* _TO DO_
Within the data below, copy each line where the string "camera" is found.

-- EXERCISE INPUTS follows --

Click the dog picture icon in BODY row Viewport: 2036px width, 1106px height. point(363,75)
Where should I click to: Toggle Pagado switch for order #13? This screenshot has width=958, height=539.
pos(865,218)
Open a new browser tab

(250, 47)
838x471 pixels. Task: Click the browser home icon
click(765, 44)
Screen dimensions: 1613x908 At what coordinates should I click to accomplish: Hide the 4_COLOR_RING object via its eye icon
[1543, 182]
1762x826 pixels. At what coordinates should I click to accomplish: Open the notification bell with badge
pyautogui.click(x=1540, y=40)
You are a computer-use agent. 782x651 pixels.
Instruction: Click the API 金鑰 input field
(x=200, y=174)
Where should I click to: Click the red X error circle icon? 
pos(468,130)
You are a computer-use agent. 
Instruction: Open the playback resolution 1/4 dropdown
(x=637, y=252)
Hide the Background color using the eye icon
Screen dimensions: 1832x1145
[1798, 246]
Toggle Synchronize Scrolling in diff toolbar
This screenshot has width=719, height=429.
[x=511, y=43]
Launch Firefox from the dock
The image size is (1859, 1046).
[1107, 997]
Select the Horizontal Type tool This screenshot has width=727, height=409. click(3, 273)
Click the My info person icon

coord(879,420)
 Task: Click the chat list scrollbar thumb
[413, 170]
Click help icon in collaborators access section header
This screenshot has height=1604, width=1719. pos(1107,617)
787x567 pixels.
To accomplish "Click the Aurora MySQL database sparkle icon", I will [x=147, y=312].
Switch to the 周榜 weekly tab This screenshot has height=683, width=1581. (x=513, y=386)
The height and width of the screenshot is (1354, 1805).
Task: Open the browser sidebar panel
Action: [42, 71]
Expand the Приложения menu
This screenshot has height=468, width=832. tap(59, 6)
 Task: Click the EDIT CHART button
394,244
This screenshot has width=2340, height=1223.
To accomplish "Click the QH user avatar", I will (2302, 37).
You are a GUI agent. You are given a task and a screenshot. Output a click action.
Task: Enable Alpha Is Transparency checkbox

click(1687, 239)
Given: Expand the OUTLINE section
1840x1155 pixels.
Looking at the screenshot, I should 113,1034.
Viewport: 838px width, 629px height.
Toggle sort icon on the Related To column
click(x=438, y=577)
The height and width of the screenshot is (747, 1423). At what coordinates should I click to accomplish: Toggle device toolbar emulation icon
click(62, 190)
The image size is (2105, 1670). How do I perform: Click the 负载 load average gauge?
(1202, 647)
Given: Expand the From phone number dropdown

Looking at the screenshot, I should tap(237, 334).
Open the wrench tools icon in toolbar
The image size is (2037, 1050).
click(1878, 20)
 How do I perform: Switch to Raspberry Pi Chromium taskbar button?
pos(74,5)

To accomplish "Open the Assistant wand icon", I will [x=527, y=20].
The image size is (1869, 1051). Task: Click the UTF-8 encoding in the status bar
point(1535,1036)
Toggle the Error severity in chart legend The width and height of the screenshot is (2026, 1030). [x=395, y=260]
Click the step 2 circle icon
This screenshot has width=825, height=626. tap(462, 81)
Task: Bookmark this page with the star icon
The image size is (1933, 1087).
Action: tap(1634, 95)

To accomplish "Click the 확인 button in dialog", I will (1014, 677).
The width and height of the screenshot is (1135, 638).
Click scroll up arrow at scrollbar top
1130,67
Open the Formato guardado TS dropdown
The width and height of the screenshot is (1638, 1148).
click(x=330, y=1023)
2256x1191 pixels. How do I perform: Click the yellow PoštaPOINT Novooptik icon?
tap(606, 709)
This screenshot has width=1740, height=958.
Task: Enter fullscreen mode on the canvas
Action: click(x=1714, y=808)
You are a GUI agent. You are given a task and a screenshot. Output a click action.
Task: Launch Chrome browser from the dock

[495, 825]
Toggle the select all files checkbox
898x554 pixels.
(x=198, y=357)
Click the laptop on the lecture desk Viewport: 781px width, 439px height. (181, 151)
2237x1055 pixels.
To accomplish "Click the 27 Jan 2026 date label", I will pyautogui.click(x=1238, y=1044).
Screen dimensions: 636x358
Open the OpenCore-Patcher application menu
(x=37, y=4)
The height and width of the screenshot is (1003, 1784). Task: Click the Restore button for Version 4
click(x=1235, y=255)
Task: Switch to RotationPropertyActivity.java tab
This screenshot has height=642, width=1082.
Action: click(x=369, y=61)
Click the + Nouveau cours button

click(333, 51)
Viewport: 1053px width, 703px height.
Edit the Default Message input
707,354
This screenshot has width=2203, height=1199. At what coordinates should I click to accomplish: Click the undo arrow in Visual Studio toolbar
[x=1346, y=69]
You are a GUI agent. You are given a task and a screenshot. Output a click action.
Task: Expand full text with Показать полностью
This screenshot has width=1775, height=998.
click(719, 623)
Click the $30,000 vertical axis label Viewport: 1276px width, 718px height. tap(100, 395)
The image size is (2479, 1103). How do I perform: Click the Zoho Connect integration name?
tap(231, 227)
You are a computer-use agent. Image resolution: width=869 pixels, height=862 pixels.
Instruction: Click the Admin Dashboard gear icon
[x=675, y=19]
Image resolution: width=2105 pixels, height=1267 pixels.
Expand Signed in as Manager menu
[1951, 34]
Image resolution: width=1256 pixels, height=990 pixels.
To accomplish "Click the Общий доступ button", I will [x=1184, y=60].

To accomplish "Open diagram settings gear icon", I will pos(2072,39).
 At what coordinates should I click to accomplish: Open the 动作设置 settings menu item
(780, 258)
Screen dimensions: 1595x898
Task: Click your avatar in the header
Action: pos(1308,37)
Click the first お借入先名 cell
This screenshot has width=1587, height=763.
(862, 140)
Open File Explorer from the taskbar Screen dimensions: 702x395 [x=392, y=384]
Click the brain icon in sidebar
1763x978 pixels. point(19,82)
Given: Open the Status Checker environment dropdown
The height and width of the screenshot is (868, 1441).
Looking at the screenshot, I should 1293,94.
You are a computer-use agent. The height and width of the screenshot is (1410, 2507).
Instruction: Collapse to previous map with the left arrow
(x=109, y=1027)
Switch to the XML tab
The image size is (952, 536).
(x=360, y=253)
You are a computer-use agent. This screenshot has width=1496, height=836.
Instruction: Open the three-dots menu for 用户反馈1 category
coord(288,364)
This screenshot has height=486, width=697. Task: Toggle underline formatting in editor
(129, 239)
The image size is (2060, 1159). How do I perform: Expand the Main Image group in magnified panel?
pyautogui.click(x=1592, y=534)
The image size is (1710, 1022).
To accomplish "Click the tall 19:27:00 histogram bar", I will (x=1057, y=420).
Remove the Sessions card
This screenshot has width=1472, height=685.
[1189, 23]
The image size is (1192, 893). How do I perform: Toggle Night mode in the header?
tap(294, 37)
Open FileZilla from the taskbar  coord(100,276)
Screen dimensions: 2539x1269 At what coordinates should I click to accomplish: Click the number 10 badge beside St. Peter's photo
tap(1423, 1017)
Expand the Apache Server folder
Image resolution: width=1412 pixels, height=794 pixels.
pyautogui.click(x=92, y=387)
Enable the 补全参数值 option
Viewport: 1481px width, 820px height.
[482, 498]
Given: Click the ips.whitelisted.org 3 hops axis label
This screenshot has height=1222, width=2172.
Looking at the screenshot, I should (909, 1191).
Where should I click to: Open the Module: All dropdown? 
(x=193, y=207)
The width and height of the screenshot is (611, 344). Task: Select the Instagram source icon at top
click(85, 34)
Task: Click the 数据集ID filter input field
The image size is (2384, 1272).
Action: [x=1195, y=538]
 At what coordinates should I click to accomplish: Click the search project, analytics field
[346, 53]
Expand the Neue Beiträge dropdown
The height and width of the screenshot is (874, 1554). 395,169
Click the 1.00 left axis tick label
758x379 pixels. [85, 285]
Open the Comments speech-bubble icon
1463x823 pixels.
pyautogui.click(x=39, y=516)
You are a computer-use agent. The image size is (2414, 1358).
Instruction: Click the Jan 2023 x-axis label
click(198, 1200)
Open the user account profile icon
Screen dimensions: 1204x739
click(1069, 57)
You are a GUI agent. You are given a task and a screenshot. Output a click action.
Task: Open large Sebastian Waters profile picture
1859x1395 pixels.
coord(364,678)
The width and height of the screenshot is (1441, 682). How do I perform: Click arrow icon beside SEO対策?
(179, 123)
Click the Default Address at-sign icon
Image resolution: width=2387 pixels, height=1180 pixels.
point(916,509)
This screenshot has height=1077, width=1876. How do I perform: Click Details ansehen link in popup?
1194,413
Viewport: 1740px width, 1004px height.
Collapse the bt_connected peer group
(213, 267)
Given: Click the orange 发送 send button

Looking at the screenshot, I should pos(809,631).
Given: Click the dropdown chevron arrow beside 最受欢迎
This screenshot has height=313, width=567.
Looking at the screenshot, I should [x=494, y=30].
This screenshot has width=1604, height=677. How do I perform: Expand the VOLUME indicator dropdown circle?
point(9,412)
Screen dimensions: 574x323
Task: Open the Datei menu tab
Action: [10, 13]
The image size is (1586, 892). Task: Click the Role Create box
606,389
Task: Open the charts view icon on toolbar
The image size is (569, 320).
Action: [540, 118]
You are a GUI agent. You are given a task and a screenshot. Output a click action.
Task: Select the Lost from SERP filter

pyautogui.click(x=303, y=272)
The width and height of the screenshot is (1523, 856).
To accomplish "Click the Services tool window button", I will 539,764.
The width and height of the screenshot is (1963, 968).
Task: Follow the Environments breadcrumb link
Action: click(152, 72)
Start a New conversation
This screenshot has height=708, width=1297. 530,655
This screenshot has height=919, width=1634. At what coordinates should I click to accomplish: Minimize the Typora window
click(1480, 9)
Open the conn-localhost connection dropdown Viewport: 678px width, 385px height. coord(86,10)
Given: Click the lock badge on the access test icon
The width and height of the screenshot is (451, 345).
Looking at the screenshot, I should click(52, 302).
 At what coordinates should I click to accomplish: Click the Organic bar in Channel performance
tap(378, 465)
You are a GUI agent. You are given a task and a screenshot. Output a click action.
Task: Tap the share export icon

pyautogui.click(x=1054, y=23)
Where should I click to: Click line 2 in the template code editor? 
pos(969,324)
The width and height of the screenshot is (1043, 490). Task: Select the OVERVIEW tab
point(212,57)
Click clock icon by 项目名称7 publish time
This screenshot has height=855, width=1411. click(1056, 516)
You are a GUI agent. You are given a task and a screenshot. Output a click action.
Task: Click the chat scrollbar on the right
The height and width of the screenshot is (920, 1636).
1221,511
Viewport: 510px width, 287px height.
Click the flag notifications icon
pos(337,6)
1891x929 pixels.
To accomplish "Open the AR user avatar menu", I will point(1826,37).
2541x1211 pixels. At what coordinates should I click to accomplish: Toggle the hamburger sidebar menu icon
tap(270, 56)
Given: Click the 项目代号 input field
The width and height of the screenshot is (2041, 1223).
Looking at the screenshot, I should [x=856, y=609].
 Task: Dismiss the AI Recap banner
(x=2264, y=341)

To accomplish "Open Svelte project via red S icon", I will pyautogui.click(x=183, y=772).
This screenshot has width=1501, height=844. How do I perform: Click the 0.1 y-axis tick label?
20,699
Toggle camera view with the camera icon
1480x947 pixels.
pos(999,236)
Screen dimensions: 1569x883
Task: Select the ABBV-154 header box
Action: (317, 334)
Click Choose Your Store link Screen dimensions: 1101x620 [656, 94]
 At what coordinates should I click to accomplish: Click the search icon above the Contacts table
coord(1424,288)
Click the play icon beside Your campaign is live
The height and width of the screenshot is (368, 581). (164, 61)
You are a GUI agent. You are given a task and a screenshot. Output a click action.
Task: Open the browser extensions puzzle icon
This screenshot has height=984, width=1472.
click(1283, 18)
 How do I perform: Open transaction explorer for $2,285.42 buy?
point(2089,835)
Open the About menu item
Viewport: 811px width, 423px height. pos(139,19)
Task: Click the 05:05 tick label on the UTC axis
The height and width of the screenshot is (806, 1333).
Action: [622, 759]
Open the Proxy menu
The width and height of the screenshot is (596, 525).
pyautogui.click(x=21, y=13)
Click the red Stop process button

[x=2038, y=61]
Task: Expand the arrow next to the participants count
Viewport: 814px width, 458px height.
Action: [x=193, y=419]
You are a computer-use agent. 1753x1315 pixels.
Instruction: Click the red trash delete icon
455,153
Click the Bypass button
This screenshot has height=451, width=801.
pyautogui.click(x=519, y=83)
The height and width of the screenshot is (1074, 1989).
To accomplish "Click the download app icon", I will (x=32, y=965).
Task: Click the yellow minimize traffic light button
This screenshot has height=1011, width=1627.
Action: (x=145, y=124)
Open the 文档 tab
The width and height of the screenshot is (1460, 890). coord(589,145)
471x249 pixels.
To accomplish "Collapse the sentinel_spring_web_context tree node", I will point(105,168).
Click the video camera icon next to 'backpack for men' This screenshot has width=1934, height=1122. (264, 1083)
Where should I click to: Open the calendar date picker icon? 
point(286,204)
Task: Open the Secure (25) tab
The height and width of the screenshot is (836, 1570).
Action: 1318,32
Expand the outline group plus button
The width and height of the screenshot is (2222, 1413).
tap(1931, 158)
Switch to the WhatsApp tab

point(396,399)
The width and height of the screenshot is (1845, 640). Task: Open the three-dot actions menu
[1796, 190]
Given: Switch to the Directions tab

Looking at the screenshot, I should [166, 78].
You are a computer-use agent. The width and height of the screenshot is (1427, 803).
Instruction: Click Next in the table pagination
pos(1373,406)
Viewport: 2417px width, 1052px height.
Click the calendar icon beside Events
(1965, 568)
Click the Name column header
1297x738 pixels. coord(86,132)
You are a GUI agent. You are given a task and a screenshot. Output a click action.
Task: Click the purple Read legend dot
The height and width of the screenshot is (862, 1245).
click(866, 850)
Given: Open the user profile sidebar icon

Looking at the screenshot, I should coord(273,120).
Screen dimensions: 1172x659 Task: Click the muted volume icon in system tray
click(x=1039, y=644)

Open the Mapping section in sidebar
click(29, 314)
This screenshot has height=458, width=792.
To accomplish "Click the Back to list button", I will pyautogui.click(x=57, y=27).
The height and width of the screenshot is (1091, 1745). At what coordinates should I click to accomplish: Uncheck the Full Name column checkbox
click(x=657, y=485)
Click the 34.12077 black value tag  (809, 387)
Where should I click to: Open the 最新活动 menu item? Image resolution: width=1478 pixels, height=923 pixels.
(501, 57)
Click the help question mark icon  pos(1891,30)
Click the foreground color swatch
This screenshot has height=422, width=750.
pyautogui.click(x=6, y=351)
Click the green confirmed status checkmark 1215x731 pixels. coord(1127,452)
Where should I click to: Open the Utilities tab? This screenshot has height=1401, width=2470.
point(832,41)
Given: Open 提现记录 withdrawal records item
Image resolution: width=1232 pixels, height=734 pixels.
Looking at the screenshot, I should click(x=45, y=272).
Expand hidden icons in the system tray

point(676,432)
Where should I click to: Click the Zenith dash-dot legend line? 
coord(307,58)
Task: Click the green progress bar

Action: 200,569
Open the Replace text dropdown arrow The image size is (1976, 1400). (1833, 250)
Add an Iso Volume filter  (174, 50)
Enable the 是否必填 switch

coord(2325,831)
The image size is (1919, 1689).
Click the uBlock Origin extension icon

-- EXERCISE INPUTS concluded --

* _SOLVED EXERCISE_
Toggle camera view with the camera icon
Click the video camera icon next to 'backpack for men' This screenshot has width=1934, height=1122. (264, 1083)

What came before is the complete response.